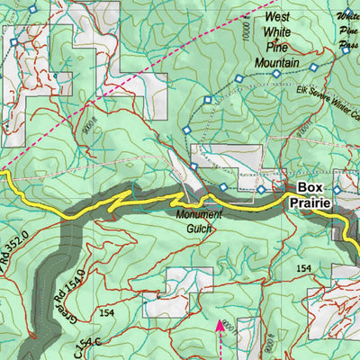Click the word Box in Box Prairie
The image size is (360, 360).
tap(310, 188)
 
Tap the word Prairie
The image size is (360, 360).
tap(310, 203)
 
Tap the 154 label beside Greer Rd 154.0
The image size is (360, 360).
tap(108, 312)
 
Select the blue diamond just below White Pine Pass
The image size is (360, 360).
tap(345, 52)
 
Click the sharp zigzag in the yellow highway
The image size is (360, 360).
tap(114, 206)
--
**WHAT THE TASK ASKS**
Please rewrite the records above with "image size" changed to "picture dimensions" and everything else left as it is. Omit the pictures from your answer.

**RESPONSE**
Click the word Box in Box Prairie
The picture dimensions is (360, 360).
tap(310, 188)
 
Tap the word Prairie
The picture dimensions is (360, 360).
tap(310, 203)
 
Tap the 154 label beside Greer Rd 154.0
The picture dimensions is (360, 360).
tap(108, 312)
 
Select the blue diamond just below White Pine Pass
The picture dimensions is (360, 360).
tap(345, 52)
 
Click the sharp zigzag in the yellow highway
The picture dimensions is (360, 360).
tap(114, 206)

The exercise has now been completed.